There was strained silence for a moment. Netty looked down at unseen feet, clearly embarrassed. "Ah, yes," it said finally. "I must apologize on behalf of Fulcrum and most especially Yarrow. He has a bit of a condition which makes interaction with people difficult, and he chose to blackmail you on the assumption that, had he asked for your help, you might have said "no". For that rudeness, and for all other indignities visited upon your person, I humbly and sincerely apologize."
Teresa considered this for a moment. "Fine."

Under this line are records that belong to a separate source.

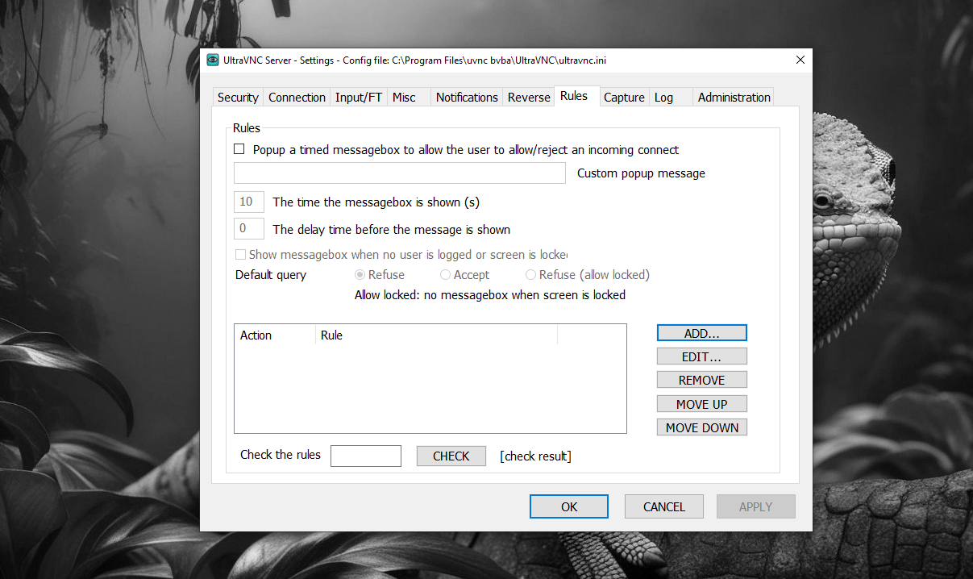Viewport: 973px width, 579px height.
Task: Switch to the Capture tab
Action: [x=624, y=97]
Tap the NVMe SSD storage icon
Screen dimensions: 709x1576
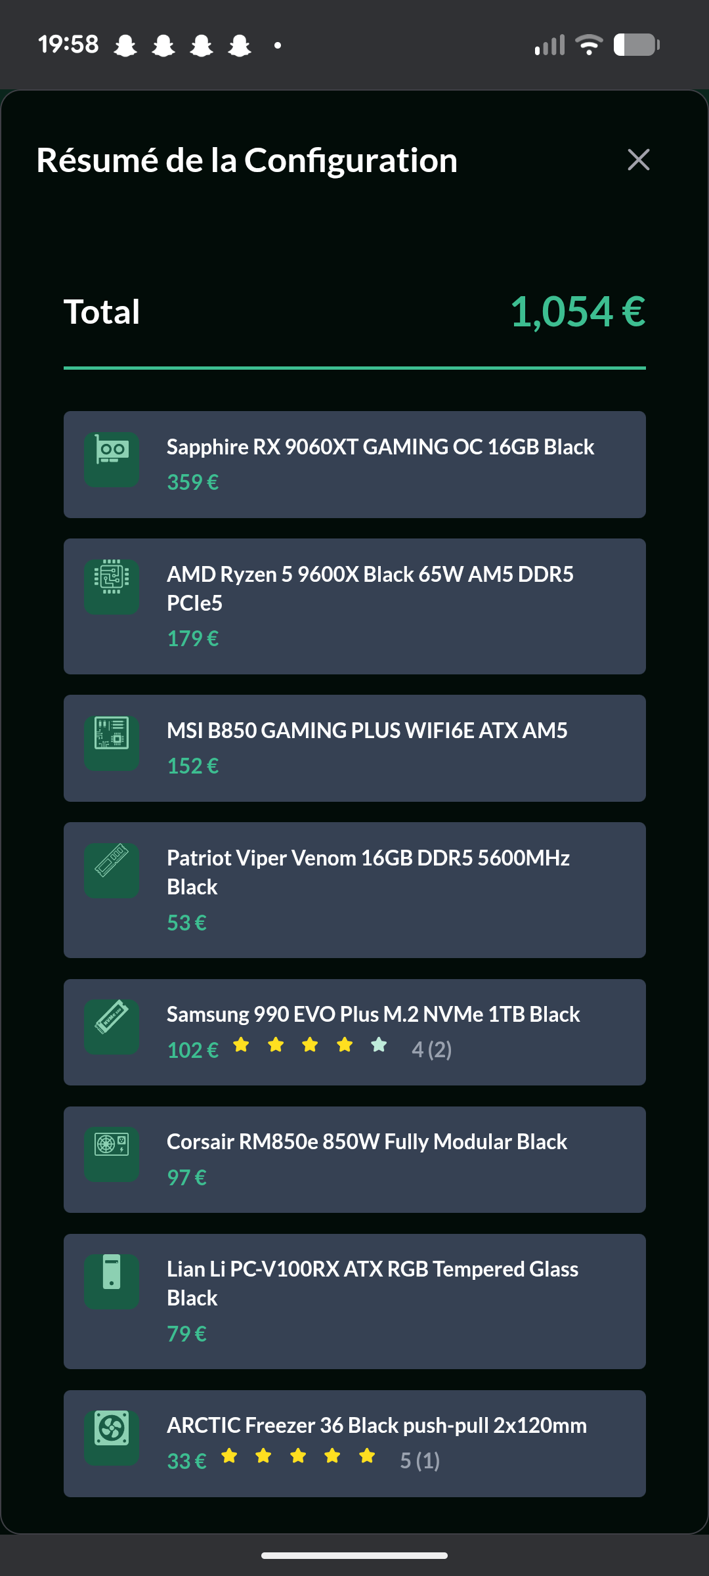coord(112,1026)
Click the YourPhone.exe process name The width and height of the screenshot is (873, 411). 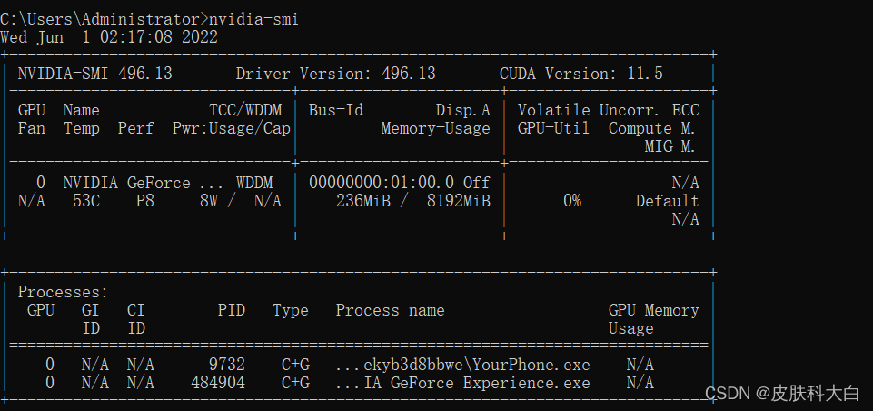[x=462, y=365]
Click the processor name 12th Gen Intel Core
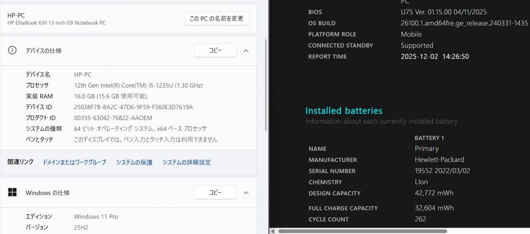 click(x=138, y=85)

"Excellent," enthused Netty. "You will help us, then?"
"No," announced Teresa. "Nose there was right. I'm saying "no" to whatever this is. Pull over and let me out. Now."
"Ah, but you haven't even asked what's in it for you," Netty chided, index finger waggling.
"Don't give a shit."
"Oh, I think you might. I can absolve your greatest sin." Netty's image shifted to static picture of a young boy, no more than a year old, sitting on his mother's lap. It took Teresa a few seconds to realize she was looking at herself, two decades gone. A cold ache settled into her heart when she looked at the little boy on her younger self's lap and remembered, with old guilt and fresh shame, the crime she had committed against one so young and beautiful and innocent.
"Teresa, I can give you back your son."